WHAT THE TASK REQUIRES: Scan the entries below. Return every line that includes "WordPress".
──────── EXTRACTED ENTRIES ────────
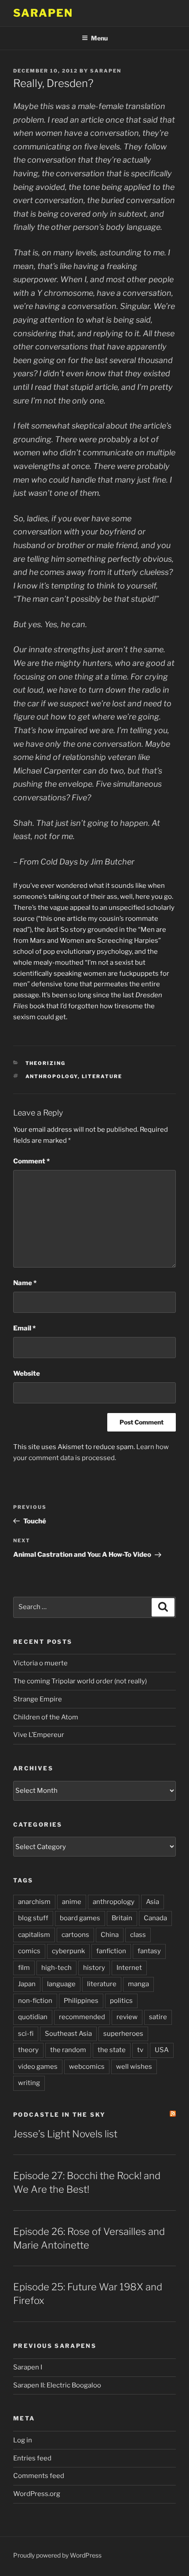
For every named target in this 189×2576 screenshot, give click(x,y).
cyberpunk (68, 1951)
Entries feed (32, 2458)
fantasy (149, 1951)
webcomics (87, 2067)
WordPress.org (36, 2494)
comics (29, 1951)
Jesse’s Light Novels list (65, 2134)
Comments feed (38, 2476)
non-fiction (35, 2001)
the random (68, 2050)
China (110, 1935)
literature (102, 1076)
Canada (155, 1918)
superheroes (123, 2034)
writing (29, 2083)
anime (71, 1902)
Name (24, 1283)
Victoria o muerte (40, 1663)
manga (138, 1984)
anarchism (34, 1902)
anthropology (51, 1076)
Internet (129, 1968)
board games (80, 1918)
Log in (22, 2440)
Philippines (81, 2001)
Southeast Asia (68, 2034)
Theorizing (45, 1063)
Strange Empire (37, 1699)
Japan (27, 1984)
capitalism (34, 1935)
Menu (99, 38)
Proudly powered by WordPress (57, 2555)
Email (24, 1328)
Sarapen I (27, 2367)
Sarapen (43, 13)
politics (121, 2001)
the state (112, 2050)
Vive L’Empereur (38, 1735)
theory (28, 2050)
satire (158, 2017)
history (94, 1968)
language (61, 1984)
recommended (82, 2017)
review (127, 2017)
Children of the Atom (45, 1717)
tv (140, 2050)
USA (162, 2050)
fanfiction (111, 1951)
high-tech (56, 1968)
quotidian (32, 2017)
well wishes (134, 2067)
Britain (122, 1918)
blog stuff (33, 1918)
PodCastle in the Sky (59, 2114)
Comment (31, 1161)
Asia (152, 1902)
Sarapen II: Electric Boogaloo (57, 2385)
────────
ANSWER FOR THE TASK:
WordPress.org (36, 2494)
Proudly powered by WordPress (57, 2555)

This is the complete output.